What happens if you take the vital source of income off of a company? Millions of potential income is prevented by the console makers, with pre-owned content only available for the Wii U, 3DS, PS Vita, etc. When a company isn’t making as much money, it has to close down stores. GameStop has stores all over America and Europe, and store closures would cause thousands to lose jobs. All of this could have been prevented (or at least delayed, as after GAME and HMV went into administration, the end of GameStop is inevitable) with less strict rules on pre-owned games.

Let’s look past the retail problem. There are also many practical problems. You’re going to your friend’s house and want him to have a go at the latest Call of Duty game that you have. That’s no longer possible, as the game is locked to your own account. What about if you have a roommate who wants to play one of your games on his/her PlayStation? Impossible. What if you want your friend to try out Borderlands 2 to get him interested in the series, and you decide to let him borrow your game? Nope, that’s not allowed. As you can see, it makes a lot of common practices today quite awkward or even impossible.

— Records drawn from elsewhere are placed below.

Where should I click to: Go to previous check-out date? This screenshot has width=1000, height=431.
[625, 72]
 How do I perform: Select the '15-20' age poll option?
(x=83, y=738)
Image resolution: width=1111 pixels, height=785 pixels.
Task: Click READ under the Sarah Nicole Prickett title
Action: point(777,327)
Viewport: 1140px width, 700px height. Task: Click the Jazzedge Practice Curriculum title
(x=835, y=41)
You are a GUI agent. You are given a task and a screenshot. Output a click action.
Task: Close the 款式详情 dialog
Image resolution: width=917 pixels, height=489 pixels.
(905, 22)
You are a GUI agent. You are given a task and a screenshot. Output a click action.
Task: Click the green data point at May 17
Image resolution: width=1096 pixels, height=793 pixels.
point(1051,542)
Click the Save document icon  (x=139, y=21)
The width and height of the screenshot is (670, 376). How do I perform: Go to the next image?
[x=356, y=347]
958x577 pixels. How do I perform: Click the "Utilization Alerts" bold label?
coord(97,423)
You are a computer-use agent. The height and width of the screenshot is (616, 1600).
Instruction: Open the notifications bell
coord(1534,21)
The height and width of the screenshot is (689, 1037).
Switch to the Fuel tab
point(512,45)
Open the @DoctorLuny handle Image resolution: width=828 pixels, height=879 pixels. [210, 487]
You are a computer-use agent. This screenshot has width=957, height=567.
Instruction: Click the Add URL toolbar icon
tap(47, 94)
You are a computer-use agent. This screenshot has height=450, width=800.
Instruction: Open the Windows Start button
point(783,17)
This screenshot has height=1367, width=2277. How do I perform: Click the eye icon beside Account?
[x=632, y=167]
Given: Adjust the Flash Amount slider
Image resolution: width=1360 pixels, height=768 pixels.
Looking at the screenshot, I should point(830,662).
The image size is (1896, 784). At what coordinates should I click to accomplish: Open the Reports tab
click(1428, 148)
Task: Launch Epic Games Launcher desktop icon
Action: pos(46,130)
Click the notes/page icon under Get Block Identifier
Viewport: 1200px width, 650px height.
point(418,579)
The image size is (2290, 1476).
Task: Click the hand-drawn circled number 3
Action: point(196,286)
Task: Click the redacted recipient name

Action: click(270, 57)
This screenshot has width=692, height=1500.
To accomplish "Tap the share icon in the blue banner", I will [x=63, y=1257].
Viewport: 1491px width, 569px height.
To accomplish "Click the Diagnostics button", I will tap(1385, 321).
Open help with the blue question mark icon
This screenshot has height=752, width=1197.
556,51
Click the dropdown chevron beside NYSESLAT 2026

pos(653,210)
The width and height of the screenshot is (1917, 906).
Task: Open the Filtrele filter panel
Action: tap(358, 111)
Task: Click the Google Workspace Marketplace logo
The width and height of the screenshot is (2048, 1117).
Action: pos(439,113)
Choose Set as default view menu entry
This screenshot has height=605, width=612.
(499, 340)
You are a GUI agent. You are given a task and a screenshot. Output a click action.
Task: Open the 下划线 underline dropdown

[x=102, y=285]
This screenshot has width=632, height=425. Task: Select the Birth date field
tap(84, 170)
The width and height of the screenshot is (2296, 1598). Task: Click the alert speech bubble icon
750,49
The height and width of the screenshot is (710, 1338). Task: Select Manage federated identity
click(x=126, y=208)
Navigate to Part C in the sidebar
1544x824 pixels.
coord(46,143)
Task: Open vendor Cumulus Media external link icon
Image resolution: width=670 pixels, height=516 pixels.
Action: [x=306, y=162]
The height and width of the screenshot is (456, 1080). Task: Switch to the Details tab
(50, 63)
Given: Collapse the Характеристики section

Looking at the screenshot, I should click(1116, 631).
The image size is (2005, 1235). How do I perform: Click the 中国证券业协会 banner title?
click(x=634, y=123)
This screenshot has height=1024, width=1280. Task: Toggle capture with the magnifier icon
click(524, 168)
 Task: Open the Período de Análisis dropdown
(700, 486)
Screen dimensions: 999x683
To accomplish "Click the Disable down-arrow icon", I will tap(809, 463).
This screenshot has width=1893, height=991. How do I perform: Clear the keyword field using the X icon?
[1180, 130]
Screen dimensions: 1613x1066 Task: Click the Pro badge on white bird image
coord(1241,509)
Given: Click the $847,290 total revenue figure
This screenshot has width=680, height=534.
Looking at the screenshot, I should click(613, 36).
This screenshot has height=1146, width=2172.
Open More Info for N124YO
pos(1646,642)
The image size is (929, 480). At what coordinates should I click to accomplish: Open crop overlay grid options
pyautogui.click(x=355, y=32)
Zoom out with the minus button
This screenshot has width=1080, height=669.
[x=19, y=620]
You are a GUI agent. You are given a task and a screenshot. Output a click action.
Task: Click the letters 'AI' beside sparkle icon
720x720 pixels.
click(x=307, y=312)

For one of the worst consequences, we have to look to the future. It’s the year 2030, and you’re dying to play the classic game Battleduty: Modern Field Ops from the year 2014 on your now ancient Xbox 720. How difficult will it be to get a sixteen year old game that has never been used? It’s hard to find a three year old game that is new. And how expensive would such a game be? Game collecting would be brought to a new level, as when you finally find the game you were looking for, it has been already registered.

As you might be able to tell, I don’t agree with the proposed ban. They could lessen the burn by having the pre-owned ban being set for a few years after the game is released, but I don’t know how likely it is for Microsoft and Sony to announce these adjustments. I think we just have to wait and see what these companies have up their sleeves.